Bolshie boardroom telly star Alan Sugar has joined YouView. The Apprentice boss is the new non-executive chairman of the BBC-led consortium developing the YouView Internet television portal.

YouView announced that peer of the realm Baron Sugar of Clapton replaces former Ofcom exec Kip Meek in the non-exec role at YouView, previously known as Project Canvas. Sirralan has been drafted in to provide "additional expertise in consumer marketing and technology delivery" as YouView inches towards launch. 

Thanks to reality TV boardroom pantomime The Apprentice, Sugar's caricatured barrow boy-turned-big shot has become the public face of British business.

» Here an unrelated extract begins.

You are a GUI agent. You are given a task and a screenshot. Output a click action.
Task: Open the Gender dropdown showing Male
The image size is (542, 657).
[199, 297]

He's made millions with computer companies Amstrad and Viglen, with experience of supplying Amstrad boxes to Sky customers -- but he's also the man who in 2005 predicted the iPod would be "dead, finished, gone, kaput". His involvement in the project will at least help the average viewer become more aware of YouView.

The cantankerous reality TV star gives an interesting insight into his psyche with his combative Twitter feed, where he engages in robust banter with followers and childish hair-pulling with the equally tedious Piers Morgan. Whether it's all real or a tongue-in-cheek soap opera for the benefit of viewers is open to question.

Sugar has no time for 'Steady Eddies' or 'Cautious Carols', so maybe he can impart a sense of urgency to the project: the biggest problem faced by the service is the amount of time it'll take to launch. The consortium, comprising the BBC, ITV, Channels 4 and Five, BT, TalkTalk and Arqiva, won't launch YouView until early 2012.

That's a whole year for rivals such as broadcasters Sky and Virgin Media, or manufacturers such as Sony, Samsung and LG, to perfect their own IPTV portals and sign more deals with content suppliers such as LoveFilm and catch-up services. Can Sugar's baronial input help YouView achieve its telly-conquering potential -- or will YouView hear "You're fired"?